- Work required
Somewhere below, one line contains "Select the Hair Material thumbnail" and a later line contains "This screenshot has width=1409, height=840.". Output those two lines and everything between them exactly, and nothing else.

- Data
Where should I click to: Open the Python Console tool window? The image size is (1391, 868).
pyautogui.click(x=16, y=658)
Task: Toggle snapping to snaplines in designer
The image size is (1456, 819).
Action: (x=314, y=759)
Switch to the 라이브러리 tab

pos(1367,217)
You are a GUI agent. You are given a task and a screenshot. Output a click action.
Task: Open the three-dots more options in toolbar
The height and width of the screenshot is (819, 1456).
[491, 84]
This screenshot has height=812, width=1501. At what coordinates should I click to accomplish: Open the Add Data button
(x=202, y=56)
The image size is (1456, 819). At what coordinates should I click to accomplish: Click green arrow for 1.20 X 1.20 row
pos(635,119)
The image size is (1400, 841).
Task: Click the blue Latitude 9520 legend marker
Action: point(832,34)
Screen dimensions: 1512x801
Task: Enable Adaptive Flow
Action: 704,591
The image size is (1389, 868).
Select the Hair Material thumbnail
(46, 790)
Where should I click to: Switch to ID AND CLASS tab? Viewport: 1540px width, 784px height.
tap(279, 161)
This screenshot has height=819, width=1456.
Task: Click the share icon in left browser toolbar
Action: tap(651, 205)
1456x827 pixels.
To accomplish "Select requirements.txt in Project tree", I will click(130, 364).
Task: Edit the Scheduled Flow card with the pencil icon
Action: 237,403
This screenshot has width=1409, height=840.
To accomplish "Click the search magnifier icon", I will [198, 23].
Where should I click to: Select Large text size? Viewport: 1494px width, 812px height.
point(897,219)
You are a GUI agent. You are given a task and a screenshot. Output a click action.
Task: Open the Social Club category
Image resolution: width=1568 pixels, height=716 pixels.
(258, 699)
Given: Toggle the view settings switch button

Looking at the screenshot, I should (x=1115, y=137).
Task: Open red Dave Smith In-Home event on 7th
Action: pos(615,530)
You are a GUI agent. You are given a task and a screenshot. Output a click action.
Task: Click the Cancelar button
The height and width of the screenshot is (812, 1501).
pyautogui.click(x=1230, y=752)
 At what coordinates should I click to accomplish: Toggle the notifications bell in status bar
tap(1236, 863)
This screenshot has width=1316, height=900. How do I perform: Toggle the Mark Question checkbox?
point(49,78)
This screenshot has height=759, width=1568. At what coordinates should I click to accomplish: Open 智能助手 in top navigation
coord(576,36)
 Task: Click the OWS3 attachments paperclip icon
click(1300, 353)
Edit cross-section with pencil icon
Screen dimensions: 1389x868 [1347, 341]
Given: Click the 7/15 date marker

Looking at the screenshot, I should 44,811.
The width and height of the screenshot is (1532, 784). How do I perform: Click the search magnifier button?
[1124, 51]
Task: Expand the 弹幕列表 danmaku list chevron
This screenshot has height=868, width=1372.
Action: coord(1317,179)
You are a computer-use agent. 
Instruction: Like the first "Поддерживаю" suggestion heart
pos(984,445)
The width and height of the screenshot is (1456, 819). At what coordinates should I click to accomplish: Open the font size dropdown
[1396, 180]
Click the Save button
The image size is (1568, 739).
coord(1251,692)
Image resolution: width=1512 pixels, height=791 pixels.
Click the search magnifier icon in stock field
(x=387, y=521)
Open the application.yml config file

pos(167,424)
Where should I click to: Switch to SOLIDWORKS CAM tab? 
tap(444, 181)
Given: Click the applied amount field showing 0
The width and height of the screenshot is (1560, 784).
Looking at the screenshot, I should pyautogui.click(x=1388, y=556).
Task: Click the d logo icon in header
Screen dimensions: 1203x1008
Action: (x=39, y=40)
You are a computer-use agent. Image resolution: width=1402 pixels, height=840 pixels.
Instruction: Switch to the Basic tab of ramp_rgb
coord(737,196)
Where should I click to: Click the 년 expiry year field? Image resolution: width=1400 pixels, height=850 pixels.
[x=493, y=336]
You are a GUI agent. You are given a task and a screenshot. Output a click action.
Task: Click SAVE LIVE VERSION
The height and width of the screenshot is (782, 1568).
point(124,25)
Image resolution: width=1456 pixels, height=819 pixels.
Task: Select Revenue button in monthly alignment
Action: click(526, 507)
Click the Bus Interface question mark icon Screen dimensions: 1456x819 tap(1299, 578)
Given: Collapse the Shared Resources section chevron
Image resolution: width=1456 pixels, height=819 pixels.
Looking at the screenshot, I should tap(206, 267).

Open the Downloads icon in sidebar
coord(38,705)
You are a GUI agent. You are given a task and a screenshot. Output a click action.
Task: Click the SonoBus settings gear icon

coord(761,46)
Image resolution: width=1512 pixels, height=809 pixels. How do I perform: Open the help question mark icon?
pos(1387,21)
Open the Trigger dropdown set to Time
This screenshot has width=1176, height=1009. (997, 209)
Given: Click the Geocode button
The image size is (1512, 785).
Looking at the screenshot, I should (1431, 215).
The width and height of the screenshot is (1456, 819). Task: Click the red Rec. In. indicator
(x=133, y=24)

- Exercise output
Select the Hair Material thumbnail
(46, 790)
Where should I click to: Switch to ID AND CLASS tab? Viewport: 1540px width, 784px height.
tap(279, 161)
This screenshot has height=819, width=1456.
Task: Click the share icon in left browser toolbar
Action: tap(651, 205)
1456x827 pixels.
To accomplish "Select requirements.txt in Project tree", I will click(130, 364).
Task: Edit the Scheduled Flow card with the pencil icon
Action: 237,403
This screenshot has width=1409, height=840.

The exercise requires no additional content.